CASE BACKGROUND
Apple has created a set of generative AI models collectively called Apple Intelligence that it provides to consumers in its phones, tablets, and personal computers. It has allegedly used authors’ copyrighted works without their authorization or compensation to train and test these models. This is an impermissible use far beyond any applicable license Apple has to sell such books to the users of its products.
Apple reproduced and used datasets such as Books3—consisting of pirated, copyrighted books that include the published works of plaintiffs and the class—to train language models that power Apple Intelligence. Books3 is a notorious “shadow library” that can be found in various places on the internet or shared and downloaded from pirate websites and file-sharing protocols.
Apple also uses “Applebot,” a web-crawling software program that copies mass quantities of internet data (also known as “scraping”) to use as training data. Apple scraped data with Applebot for nearly nine years before disclosing that it intended to use the scraped data to train its AI systems. Web crawlers like Applebot scrape shadow libraries, including but not limited to Books3, that host millions of other unlicensed copyrighted books, including plaintiffs’ and class members’ copyrighted works.

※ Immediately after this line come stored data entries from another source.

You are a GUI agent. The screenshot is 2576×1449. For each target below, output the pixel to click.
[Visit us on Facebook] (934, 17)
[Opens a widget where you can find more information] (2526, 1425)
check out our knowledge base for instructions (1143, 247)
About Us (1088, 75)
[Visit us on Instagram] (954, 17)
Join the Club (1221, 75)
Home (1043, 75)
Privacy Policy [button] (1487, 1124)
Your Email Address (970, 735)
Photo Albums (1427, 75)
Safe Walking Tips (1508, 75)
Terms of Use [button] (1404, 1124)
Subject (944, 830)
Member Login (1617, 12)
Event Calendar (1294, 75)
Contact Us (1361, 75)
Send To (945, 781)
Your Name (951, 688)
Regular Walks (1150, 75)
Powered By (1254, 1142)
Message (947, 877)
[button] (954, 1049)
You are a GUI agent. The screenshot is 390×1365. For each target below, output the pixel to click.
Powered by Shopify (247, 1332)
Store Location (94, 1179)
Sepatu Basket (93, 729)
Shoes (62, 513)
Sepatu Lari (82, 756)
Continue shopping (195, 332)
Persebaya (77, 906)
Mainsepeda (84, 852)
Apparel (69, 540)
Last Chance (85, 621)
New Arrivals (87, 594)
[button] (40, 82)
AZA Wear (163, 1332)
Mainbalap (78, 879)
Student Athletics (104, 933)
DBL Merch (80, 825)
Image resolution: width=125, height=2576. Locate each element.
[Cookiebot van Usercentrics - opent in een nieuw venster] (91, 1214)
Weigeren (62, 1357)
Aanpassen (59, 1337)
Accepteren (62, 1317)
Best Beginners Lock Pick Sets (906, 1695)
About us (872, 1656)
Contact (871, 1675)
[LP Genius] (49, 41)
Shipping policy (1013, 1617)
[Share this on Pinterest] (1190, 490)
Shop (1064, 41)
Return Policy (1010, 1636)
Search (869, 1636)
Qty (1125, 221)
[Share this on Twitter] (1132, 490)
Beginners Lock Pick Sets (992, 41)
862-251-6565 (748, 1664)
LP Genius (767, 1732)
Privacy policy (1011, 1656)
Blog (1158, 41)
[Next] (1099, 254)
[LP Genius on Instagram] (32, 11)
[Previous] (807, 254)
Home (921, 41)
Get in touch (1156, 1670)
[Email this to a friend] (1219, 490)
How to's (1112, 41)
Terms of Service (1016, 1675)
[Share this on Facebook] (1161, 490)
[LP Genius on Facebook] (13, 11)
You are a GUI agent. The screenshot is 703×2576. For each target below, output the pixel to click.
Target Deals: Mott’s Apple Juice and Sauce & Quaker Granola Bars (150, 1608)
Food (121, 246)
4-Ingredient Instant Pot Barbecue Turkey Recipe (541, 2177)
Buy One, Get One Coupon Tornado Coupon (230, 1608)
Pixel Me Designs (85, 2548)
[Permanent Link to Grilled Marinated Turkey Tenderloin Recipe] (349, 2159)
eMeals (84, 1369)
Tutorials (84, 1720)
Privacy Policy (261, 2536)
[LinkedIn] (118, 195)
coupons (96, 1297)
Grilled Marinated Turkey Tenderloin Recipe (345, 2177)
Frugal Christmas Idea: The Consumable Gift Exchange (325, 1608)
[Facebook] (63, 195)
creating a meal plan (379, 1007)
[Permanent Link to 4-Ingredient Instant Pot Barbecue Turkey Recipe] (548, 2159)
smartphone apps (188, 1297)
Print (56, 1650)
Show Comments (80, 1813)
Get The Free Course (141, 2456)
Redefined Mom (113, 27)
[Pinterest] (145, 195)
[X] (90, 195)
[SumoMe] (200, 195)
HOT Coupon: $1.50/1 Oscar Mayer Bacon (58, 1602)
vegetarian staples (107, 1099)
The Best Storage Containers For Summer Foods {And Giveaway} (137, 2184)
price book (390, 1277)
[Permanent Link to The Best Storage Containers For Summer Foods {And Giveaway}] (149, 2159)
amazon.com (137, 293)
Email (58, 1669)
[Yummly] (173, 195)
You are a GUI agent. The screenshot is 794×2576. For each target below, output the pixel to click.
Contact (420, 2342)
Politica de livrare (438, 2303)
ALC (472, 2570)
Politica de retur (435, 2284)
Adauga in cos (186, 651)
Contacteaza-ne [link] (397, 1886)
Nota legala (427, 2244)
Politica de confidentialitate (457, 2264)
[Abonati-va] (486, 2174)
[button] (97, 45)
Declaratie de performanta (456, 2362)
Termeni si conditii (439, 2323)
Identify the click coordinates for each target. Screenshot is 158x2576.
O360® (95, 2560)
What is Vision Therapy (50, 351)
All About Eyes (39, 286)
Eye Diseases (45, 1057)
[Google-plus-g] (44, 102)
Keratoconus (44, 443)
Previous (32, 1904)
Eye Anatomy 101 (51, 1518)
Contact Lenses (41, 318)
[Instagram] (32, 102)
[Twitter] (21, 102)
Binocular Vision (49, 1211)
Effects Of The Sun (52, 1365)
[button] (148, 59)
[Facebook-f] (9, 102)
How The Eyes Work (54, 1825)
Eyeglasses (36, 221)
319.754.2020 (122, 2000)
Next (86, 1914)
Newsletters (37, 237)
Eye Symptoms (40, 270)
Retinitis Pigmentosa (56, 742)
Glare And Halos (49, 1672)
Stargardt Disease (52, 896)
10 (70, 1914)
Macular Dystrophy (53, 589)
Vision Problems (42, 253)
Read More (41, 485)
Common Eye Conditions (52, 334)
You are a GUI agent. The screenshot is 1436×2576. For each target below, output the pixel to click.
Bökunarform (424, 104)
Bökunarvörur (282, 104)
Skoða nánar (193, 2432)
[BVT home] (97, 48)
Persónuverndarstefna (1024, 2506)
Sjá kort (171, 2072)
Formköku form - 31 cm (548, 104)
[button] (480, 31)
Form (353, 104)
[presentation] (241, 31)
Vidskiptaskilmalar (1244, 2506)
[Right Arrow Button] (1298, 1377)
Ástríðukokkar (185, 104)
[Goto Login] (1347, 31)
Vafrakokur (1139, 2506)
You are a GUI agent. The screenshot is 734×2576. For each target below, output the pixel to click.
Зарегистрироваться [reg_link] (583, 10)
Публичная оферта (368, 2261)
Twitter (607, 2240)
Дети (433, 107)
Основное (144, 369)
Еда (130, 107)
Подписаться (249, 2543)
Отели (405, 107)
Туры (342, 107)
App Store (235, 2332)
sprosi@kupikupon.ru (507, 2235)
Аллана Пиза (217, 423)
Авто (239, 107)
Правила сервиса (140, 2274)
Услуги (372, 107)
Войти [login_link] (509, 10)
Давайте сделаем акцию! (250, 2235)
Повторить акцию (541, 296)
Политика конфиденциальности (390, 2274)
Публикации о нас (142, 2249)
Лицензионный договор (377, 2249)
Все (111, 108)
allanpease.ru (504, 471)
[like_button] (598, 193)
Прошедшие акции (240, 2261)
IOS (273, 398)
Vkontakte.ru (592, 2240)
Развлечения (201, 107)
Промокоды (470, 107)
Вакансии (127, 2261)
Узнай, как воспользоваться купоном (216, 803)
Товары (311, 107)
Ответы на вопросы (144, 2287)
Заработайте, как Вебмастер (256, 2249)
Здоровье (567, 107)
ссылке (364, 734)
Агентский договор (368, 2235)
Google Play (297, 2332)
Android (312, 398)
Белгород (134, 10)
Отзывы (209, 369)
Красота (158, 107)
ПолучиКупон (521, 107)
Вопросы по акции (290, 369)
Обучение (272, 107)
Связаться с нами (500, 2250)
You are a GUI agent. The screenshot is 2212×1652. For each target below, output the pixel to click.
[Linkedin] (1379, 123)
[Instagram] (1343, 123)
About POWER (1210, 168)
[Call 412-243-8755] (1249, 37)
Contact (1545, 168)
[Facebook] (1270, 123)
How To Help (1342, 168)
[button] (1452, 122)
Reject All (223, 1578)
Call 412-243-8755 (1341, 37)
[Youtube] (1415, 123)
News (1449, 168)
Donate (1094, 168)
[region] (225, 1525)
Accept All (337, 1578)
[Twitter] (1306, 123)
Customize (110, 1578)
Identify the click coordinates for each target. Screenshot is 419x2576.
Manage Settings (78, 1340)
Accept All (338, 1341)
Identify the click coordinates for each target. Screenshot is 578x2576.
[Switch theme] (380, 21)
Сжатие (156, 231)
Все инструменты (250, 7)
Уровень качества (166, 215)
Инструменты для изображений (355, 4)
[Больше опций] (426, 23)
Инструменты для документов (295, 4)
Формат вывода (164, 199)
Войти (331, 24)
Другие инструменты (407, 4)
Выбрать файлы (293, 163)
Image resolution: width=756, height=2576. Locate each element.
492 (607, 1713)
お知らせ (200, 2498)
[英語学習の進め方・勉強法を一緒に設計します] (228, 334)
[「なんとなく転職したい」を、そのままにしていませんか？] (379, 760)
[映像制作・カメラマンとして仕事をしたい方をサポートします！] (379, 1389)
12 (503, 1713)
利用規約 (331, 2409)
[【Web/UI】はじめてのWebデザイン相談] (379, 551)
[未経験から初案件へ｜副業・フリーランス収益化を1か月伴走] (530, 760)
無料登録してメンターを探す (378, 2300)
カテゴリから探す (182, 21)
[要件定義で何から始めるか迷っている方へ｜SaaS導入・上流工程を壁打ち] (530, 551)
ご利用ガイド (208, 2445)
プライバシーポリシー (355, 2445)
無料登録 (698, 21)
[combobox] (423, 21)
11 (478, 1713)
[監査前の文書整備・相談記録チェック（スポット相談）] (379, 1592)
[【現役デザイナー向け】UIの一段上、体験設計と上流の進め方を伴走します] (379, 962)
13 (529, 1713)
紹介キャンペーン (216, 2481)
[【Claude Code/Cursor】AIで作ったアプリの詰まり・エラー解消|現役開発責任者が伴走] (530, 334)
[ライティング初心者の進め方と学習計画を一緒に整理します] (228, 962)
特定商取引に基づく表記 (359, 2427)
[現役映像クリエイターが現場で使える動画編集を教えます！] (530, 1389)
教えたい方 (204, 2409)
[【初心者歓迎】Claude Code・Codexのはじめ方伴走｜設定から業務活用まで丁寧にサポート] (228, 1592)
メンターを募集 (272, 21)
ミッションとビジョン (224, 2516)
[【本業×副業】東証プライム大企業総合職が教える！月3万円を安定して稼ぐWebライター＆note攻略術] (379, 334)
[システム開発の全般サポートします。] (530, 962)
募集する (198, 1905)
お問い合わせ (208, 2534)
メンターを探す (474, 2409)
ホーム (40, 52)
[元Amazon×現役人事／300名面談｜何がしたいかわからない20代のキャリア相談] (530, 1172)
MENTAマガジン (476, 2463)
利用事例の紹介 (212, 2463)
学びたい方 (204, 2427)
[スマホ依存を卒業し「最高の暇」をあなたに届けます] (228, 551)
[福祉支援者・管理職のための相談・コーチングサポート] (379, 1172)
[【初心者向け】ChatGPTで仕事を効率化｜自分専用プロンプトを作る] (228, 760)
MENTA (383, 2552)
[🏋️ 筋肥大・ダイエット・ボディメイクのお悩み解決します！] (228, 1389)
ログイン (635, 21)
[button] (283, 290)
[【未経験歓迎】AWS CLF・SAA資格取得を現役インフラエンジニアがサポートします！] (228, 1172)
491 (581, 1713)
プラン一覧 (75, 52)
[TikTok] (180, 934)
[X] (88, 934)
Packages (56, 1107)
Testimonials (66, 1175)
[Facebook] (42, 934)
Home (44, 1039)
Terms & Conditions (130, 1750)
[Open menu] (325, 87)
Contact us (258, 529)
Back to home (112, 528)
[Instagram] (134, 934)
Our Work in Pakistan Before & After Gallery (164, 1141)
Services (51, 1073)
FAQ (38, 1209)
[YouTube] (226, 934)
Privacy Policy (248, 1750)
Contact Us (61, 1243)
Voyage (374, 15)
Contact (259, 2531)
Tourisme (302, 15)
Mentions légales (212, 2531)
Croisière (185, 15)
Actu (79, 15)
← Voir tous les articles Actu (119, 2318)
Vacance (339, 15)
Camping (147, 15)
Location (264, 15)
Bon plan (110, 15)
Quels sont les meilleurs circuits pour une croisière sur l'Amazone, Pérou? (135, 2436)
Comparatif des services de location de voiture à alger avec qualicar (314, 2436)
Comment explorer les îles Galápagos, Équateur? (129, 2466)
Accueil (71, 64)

Generative AI models like those used in Apple Intelligence are only as good as the training data on which they are trained. Thus, Apple and other AI companies prioritize and use high quality writing, like copyrighted works, to train and fine-tune their models.
The market for licensing AI training data is growing rapidly. Licensing deals to use copyrighted works as training data between AI developers and publishers are regularly in the news. Nevertheless, Apple did not compensate creators for use of their copyrighted works and concealed the sources of their training datasets to evade legal scrutiny. Apple allegedly continues to retain private AI training-data, including pirated books, to train its future models in various datasets without seeking plaintiffs’ or class members’ consent or providing compensation.
This alleged conduct has damaged plaintiffs’ and class members’ intellectual property. It has deprived them of control over their work, undermined the economic value of their copyrighted works, and positioned Apple to achieve massive commercial success through unlawful means.